══ Records to use
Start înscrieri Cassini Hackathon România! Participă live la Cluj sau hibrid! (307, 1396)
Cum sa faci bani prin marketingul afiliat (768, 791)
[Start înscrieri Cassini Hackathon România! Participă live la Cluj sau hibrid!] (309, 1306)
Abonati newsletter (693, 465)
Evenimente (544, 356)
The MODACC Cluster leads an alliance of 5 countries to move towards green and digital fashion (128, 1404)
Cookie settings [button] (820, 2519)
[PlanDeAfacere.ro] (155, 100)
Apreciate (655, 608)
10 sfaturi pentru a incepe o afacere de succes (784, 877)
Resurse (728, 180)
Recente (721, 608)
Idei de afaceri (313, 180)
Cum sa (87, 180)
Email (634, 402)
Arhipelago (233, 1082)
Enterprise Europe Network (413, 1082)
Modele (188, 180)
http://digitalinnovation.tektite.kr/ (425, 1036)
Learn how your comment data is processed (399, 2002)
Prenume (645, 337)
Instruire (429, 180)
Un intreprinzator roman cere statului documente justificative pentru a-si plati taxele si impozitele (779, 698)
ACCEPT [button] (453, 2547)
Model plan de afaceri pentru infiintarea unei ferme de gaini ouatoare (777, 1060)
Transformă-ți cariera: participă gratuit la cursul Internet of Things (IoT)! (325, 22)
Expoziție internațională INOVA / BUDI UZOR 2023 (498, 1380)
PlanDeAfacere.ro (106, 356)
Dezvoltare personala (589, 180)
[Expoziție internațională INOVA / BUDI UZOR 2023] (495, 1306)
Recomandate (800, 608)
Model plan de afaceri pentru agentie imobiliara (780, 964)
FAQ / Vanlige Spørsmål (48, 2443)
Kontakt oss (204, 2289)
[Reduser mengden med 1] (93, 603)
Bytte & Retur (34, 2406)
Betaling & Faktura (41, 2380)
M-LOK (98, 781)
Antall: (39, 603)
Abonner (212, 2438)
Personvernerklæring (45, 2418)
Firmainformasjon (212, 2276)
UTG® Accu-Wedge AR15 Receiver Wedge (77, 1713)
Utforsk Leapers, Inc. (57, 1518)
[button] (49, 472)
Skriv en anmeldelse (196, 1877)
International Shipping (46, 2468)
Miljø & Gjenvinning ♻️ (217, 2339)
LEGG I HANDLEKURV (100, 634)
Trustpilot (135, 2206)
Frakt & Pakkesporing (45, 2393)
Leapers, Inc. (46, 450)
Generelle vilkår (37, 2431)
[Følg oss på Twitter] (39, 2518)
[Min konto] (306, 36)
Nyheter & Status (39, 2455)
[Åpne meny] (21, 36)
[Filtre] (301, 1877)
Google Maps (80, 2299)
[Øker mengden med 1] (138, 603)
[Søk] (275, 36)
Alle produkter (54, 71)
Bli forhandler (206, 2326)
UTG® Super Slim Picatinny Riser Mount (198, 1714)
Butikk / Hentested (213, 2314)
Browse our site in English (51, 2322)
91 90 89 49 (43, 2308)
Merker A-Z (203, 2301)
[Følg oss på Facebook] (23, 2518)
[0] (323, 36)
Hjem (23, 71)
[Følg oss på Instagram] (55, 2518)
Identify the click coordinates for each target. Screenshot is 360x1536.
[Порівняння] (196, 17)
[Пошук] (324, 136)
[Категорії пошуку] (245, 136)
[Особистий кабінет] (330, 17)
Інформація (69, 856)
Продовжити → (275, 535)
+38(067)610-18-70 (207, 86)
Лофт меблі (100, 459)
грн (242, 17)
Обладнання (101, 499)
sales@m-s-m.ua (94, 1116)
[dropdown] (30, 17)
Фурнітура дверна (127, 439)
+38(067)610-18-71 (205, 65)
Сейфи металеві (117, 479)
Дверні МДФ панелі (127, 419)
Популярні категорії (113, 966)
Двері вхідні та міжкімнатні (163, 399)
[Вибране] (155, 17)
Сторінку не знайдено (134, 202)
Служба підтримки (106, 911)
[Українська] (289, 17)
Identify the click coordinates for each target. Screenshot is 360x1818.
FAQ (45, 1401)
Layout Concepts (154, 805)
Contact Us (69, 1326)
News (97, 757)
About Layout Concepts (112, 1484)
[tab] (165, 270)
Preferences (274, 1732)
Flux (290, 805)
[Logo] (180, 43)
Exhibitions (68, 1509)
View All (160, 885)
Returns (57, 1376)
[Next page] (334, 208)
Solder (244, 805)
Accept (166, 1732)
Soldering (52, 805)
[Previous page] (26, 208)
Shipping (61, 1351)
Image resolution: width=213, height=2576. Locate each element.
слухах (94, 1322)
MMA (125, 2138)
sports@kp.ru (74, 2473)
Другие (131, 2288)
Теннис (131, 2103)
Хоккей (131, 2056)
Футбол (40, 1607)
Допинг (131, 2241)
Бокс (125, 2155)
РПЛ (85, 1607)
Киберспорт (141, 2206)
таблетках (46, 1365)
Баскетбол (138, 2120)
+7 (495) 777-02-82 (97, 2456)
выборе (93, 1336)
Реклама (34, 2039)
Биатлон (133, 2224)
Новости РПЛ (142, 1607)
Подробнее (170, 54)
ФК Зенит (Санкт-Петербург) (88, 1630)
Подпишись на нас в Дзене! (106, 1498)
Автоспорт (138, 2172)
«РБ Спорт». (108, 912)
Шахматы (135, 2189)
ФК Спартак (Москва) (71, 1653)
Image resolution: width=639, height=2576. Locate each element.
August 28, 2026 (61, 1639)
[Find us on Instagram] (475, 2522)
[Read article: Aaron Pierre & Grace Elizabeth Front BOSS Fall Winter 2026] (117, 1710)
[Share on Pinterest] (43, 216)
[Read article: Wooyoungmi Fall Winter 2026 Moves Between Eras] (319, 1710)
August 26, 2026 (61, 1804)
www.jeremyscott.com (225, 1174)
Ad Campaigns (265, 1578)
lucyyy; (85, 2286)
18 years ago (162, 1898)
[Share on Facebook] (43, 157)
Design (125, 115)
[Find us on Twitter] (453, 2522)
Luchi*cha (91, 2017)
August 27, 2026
════
What is needed
Working from the data above, extract solely the lines from the one containing "Model plan de afaceri pentru infiintarea" through the one containing "Dezvoltare personala (589, 180)", exactly as they appear, both included.

Task solution
Model plan de afaceri pentru infiintarea unei ferme de gaini ouatoare (777, 1060)
Transformă-ți cariera: participă gratuit la cursul Internet of Things (IoT)! (325, 22)
Expoziție internațională INOVA / BUDI UZOR 2023 (498, 1380)
PlanDeAfacere.ro (106, 356)
Dezvoltare personala (589, 180)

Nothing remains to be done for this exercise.